1. Evaluation Overview

This evaluation assesses the google-search skill along two dimensions: actual task performance and Token cost-effectiveness. It uses 3 search scenarios of increasing complexity (Quick-mode fact lookup, Standard-mode error debugging, Deep-mode framework comparison). Each scenario runs with both with-skill and without-skill configurations, for 3 scenarios × 2 configurations = 6 independent subagent runs, scored against 27 assertions.

Dimension With Skill Without Skill Delta
Assertion pass rate 27/27 (100%) 7/27 (25.9%) +74.1 percentage points
Output Contract 8 fields complete 3/3 correct 0/3 Skill-only
Confidence + Source-tier labels 3/3 correct 0/3 Skill-only
Reusable search queries 3/3 correct 0/3 Skill-only
Evidence chain status tracking 3/3 correct 0/3 Skill-only
Content quality (answer correctness/depth) 3/3 correct 3/3 correct No difference
Skill Token cost (SKILL.md only) ~3,100 tokens 0
Skill Token cost (incl. conditional references) ~6,400–7,800 tokens 0
Token cost per 1% pass-rate gain ~42 tok (SKILL.md) / ~99 tok (full)

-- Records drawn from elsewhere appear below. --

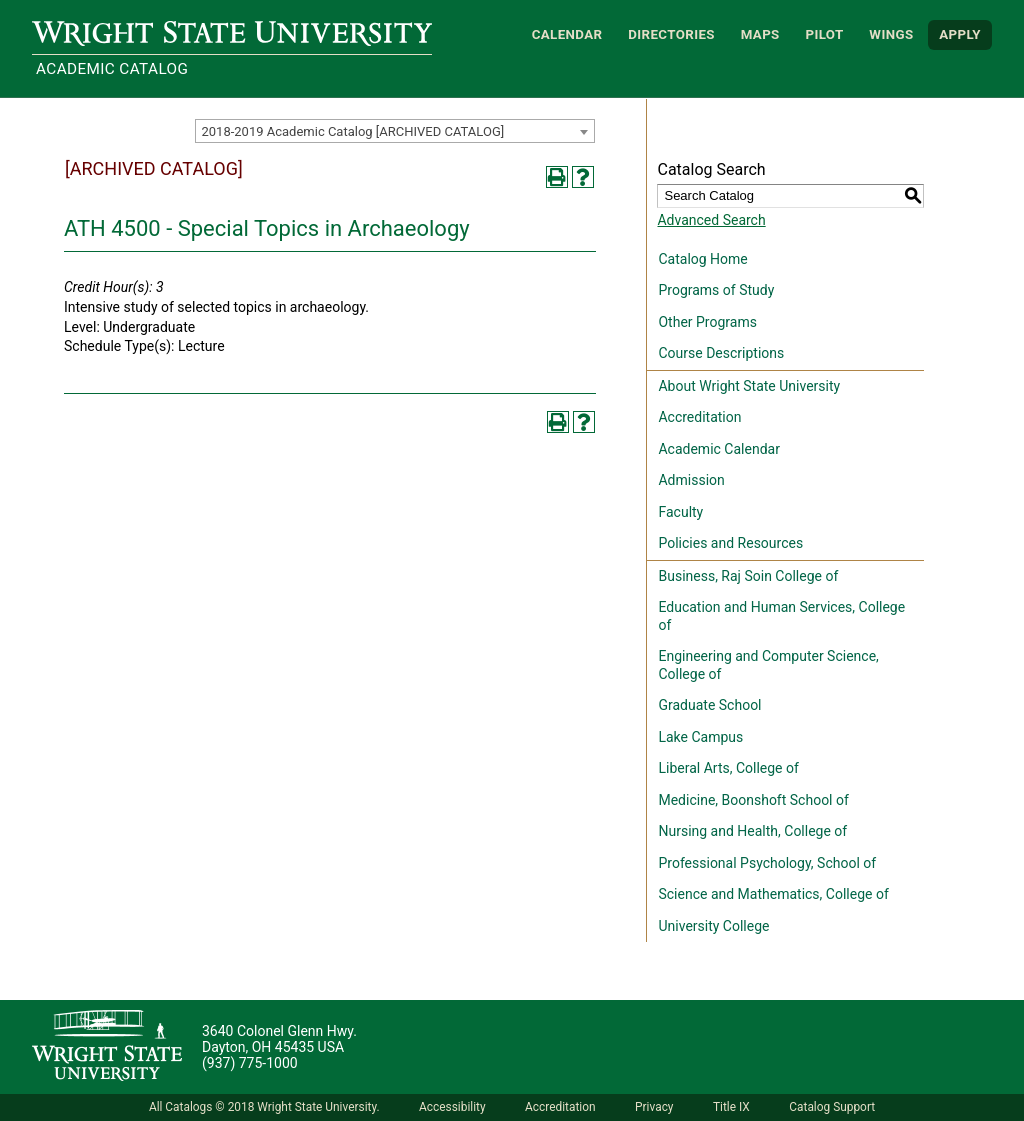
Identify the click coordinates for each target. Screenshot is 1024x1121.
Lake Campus (700, 737)
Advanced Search (711, 220)
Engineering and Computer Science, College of (768, 665)
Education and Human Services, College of (781, 616)
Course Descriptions (721, 353)
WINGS (891, 34)
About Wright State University (749, 386)
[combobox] (395, 131)
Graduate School (709, 705)
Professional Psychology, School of (767, 863)
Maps (760, 34)
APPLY (960, 34)
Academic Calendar (718, 449)
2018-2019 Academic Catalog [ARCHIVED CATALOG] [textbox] (352, 131)
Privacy (654, 1107)
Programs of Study (716, 290)
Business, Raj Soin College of (748, 576)
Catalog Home (702, 259)
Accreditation (699, 417)
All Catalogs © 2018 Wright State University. (264, 1107)
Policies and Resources (730, 543)
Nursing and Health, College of (752, 831)
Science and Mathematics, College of (773, 894)
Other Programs (707, 322)
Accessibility (452, 1107)
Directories (671, 34)
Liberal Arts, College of (728, 768)
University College (713, 926)
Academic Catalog (112, 69)
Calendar (567, 34)
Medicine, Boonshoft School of (753, 800)
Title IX (731, 1107)
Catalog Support (832, 1107)
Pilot (824, 34)
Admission (691, 480)
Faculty (680, 512)
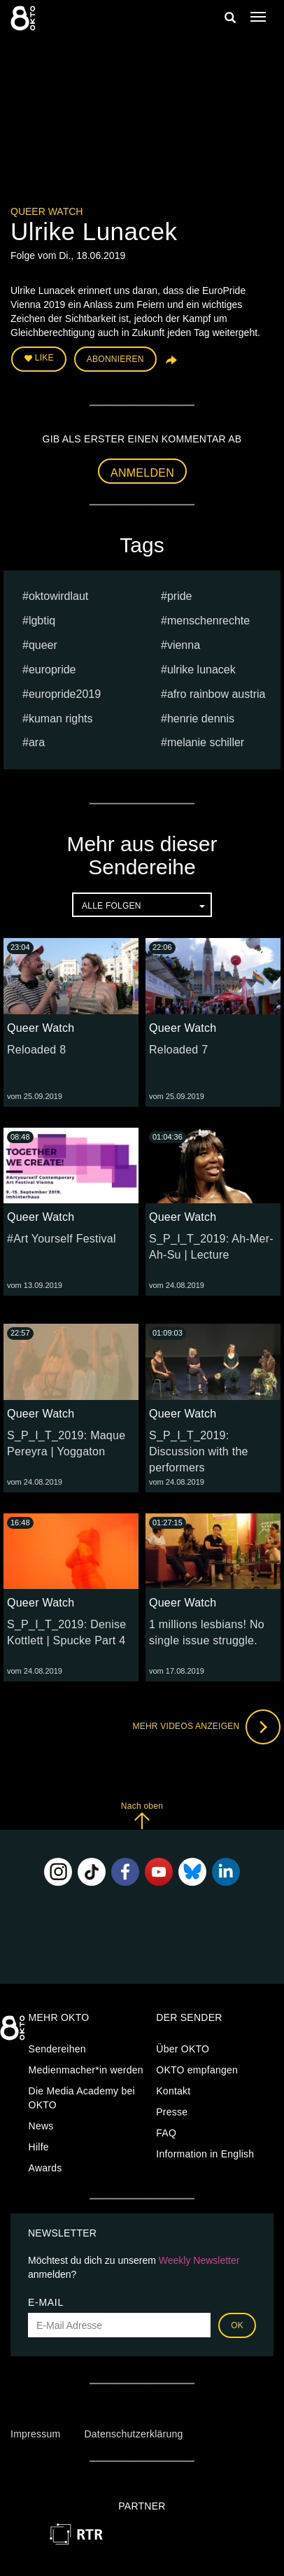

Key finding: The core value of the google-search skill is search discipline and report structure, not search content quality. The base model already has strong search and synthesis ability (answer correctness, source coverage, code example quality all good), but lacks metadata for the search process (mode choice, budget control, evidence chain tracking, degradation declaration, confidence labels, reusable queries). The skill fills this "search operation discipline" gap.


2. Test Methodology

2.1 Scenario Design

Scenario User request Expected mode Assertions
Eval 1: Fact lookup "Go database/sql package MaxOpenConns and MaxIdleConns default values" Quick 9
Eval 2: Error debugging "gRPC context deadline exceeded — works locally, fails in production" Standard 9
Eval 3: Framework comparison "Compare Gin/Echo/Fiber performance for high-traffic REST API 2026" Deep 9

2.2 Execution

  • With-skill runs first read SKILL.md and related references (query-patterns, programmer-search-patterns, source-evaluation, etc.)
  • Without-skill runs read no skill; search follows model default behavior
  • All runs may use WebSearch and WebFetch tools
  • 6 subagents run in parallel (with-skill uses default model, without-skill uses fast model)

2.3 Skill Characteristics

google-search is a multi-file skill (1 SKILL.md + 6 reference files) with conditional loading.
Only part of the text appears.